I think about this all the time. Music used to BE my life. I was going to be a rock star and write books on the side. My friends and I moved to Seattle to do just that, were there during the big Seattle Thing in the 90s but only ever lived on the fringes. I STILL play music in a rock band and I love it, but when it comes to listening to music, I just don't do it. I miss stores with rows and rows of records and CDs. I love to see records making a comeback, but they largely a boutique item it seems for folks with more disposable income than me and are out of my budget.
Music for me, at least the buying and taste-making, is a role like a very familiar place that I used to spend a ton of time in with the love of my life but she left me, and now the memories are so thick—people no longer in my life, friends who were huge part of my musical life who have died, etc.—that I just can't go there very often. When I do, it's mostly wistful.
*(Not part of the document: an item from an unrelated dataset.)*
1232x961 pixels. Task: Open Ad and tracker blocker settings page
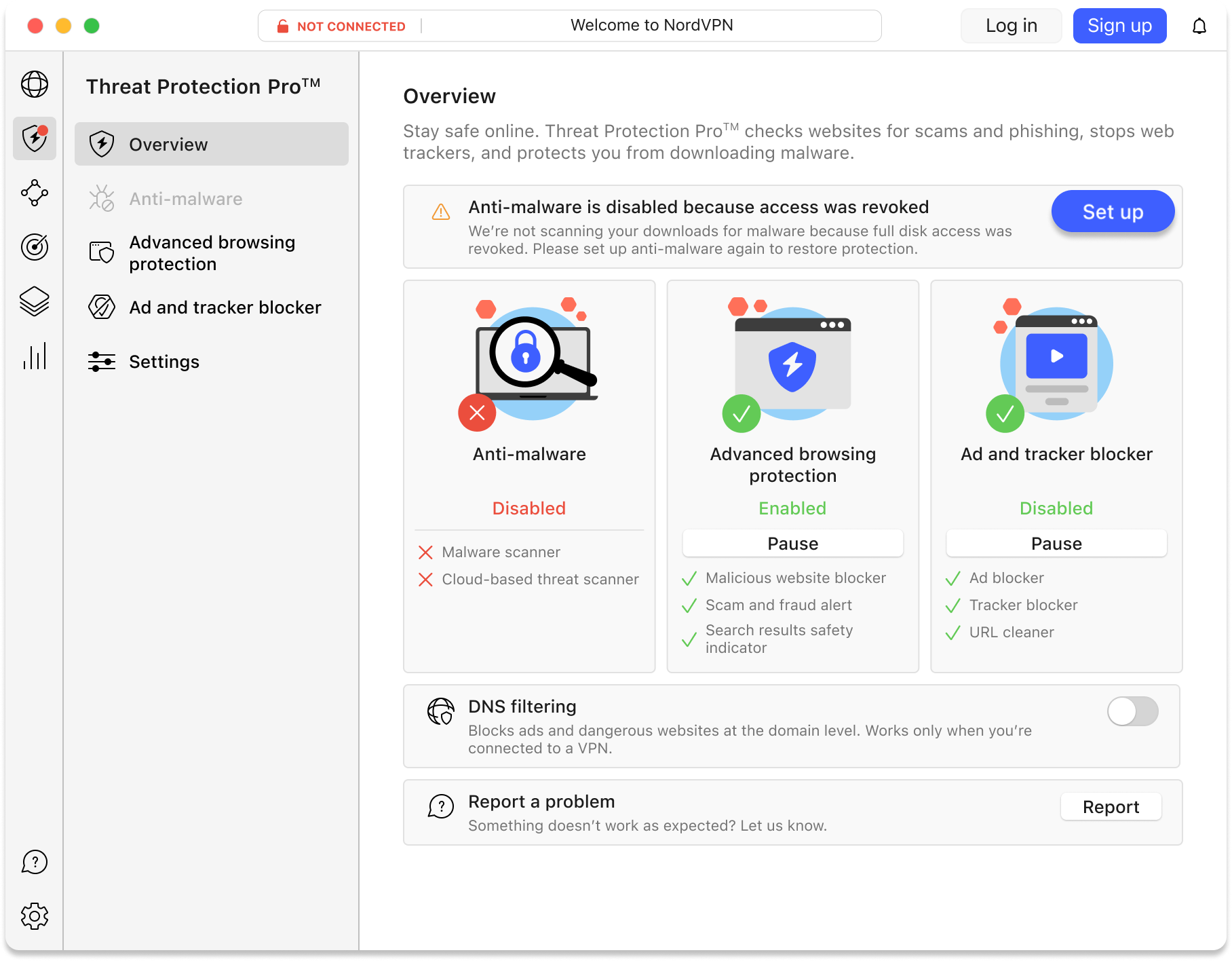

Lyle Lovett! While completely immersed in that Janes Addiction, Tool, RHCP, Faith No More scene (I know, seriously channeling my inner dude-bro with a tribal tattoo) still loved Lyle and his weird musical wordplay and slightly skewed worldview. I wish music meant as much as it used to, they say that your tastes tend to solidify (or stagnate) at around 30. I'd push it out a few years but I'm at the age where I do less exploring of new stuff I might like and more exploiting the music I know I still love.